My employer has always calculated my holiday pay on my basic weekly wage. Some time ago I broached the subject that overtime should be part of the calculation.
The response from my employer was to threaten me with dismissal or the prospect of a court battle. I have worked for this employer for three years and, like so many other farm workers, regularly work about 70 hours a week between February and October, so overtime pay is a considerable part of my regular earnings.
What steps do you advise I take to ensure I get the correct holiday pay please?
A: I am sorry you received a negative response when you raised the issue of holiday pay and overtime with your employer.
However, you are correct: your holiday pay should be calculated based on your basic weekly wage inclusive of overtime.
The Working Time Directive (WTD) requires workers to receive their “normal remuneration” during periods of WTD leave, that is, the four weeks’ leave under regulation 13 of the Working Time Regulations (WTR) 1998 (this doesn’t apply to the statutory holiday entitlement of 1.6 additional weeks leave that UK employees are entitled to under the WTR).

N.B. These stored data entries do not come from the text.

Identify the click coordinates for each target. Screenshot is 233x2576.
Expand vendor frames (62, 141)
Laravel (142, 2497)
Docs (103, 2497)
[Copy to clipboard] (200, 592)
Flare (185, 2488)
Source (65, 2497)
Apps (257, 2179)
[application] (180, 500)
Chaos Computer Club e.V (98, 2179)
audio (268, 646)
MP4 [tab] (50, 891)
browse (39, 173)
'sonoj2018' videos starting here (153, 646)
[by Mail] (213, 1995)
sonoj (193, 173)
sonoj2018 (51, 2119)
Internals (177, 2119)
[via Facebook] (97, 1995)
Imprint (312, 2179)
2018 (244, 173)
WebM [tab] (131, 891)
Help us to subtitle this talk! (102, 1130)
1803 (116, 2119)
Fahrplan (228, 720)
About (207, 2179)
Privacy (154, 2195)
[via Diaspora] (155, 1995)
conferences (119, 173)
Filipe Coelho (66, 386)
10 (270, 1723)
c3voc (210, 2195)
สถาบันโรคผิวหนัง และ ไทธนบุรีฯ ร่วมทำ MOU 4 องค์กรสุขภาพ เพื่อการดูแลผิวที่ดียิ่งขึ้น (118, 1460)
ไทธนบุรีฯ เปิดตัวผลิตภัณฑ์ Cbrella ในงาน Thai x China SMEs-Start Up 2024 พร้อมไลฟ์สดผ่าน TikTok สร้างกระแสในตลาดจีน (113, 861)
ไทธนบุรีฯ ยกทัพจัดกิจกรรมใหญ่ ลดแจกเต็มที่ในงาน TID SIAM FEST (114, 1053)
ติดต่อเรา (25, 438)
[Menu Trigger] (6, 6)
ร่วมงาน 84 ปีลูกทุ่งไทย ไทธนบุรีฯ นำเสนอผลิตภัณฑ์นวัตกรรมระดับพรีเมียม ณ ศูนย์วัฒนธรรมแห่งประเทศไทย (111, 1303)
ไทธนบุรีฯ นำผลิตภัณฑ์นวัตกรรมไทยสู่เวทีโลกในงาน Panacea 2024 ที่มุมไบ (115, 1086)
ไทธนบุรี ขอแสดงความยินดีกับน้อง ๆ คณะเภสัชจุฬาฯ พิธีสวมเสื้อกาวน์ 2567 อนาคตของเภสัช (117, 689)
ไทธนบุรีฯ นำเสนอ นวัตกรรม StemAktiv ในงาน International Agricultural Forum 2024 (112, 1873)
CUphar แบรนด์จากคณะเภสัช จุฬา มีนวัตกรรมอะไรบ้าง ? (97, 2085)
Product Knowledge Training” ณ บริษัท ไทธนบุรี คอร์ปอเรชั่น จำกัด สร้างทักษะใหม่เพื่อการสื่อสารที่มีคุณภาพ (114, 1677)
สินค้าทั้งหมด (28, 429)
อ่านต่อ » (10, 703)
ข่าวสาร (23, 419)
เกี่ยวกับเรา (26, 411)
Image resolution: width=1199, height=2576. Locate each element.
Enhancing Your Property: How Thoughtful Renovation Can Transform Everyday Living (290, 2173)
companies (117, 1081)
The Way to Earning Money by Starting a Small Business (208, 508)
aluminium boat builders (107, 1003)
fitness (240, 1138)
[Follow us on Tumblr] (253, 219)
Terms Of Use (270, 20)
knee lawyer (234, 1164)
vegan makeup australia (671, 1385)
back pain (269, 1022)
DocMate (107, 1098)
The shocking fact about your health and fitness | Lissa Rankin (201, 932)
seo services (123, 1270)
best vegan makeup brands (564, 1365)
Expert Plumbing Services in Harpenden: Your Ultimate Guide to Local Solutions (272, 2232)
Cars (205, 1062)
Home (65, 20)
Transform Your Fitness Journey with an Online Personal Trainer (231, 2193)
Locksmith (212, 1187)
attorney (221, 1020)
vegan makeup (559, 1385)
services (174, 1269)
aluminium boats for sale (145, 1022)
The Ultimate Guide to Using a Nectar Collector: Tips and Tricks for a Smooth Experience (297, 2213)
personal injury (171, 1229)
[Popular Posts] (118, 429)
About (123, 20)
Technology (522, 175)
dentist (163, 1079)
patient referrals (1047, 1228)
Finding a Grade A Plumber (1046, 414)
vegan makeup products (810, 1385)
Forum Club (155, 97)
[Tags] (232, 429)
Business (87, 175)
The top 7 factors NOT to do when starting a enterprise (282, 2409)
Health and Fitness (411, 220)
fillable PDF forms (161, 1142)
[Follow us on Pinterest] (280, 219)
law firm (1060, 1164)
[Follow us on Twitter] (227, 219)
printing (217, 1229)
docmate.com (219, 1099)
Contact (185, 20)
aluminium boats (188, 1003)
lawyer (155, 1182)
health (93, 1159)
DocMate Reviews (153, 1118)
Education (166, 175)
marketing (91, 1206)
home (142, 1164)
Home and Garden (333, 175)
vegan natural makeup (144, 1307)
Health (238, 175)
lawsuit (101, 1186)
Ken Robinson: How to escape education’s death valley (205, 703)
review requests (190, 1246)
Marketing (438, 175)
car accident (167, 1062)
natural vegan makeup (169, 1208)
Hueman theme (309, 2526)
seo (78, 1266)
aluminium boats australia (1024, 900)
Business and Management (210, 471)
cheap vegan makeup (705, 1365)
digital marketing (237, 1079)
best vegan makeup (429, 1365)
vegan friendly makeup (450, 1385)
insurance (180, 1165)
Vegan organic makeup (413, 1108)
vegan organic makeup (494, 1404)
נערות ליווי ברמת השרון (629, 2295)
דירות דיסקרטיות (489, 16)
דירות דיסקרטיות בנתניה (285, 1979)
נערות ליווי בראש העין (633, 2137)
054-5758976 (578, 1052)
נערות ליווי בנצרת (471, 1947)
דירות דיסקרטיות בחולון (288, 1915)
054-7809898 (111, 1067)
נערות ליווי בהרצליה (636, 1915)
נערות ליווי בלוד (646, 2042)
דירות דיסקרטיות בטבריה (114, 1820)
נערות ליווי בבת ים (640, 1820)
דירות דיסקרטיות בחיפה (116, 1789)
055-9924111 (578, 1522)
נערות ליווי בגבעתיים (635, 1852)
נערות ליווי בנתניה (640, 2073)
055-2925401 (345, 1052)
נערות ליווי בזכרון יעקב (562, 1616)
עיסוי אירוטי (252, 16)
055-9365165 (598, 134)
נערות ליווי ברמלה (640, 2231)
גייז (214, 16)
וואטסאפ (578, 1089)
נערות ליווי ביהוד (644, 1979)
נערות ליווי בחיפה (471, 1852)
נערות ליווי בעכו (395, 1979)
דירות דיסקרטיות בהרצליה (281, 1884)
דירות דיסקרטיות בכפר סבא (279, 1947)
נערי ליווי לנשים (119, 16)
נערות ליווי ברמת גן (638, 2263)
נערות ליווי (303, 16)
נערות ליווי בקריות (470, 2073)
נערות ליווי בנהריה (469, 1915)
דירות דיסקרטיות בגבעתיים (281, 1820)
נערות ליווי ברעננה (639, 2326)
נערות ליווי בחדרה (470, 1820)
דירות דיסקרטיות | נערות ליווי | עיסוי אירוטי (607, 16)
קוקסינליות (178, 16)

In recent years case law has established that overtime, whether voluntary or contractual, should be taken into account by an employer when looking at average earnings over the past 52 weeks and calculating what they need to pay an employee for their four weeks’ paid leave.
As some time has passed since you last spoke to your employer, you may wish to consider having another conversation with them.
You can discuss, in broad terms, that it is a statutory requirement for holiday pay to be calculated based on a worker’s normal remuneration taking into account any overtime.
Given that it’s a relatively new concept, your employer may be unaware of the changes or feel flummoxed by your request.
You could present them with some evidence of the requirements, including online advice from Acas or copies of Farmers Weekly articles.
Framing the conversation in broader terms may help take the attention away from you specifically and make it a general matter for them to address.
If your employer remains unreceptive, you could raise a formal grievance, setting out your complaint in writing and instigating your employer’s grievance procedure.
Raising a concern about wrongdoing at work that also affects your colleagues – such as a failure to pay appropriate holiday pay – is likely to constitute whistleblowing.
If your employer doesn’t have a whistleblowing policy, raising a grievance should be an adequate means of making the necessary disclosure, as long as you have provided sufficient information that shows your employer is failing to comply with a legal obligation.
If your employer rejects your grievance and still refuses to take any overtime into consideration when calculating your holiday pay, you may wish to consider bringing an unlawful deduction of wages claim in an employment tribunal (ET). This is when a worker or employee has been unpaid or underpaid wages (of which your holiday pay forms part).
If your employer dismisses you or subjects you to some other detriment for raising the issue of underpayment of holiday pay, you may also have a claim for automatic unfair dismissal or for detriment under the whistleblowing legislation.
If you decide you want to bring a claim in an ET, you must contact Acas immediately and instigate the early conciliation process prior to submitting any claim.
Claims in an ET should be brought within three months of the date of dismissal and/or the date the last deduction was made and/or the date of any other detriment suffered.
In relation to holiday pay, where there is a series of deductions, the time limit begins with the last deduction in the series.
You can claim up to two years of deductions as long as there isn’t a gap of three months or more between the deductions.
Once the early conciliation process has concluded, and assuming you have not managed to negotiate a settlement with your employer, you are free to issue a claim with the ET.
Early conciliation presses pause on the normal time limits for issuing claims in the ET, so you should seek appropriate legal advice to ensure you don’t miss the applicable deadline for issuing your claim.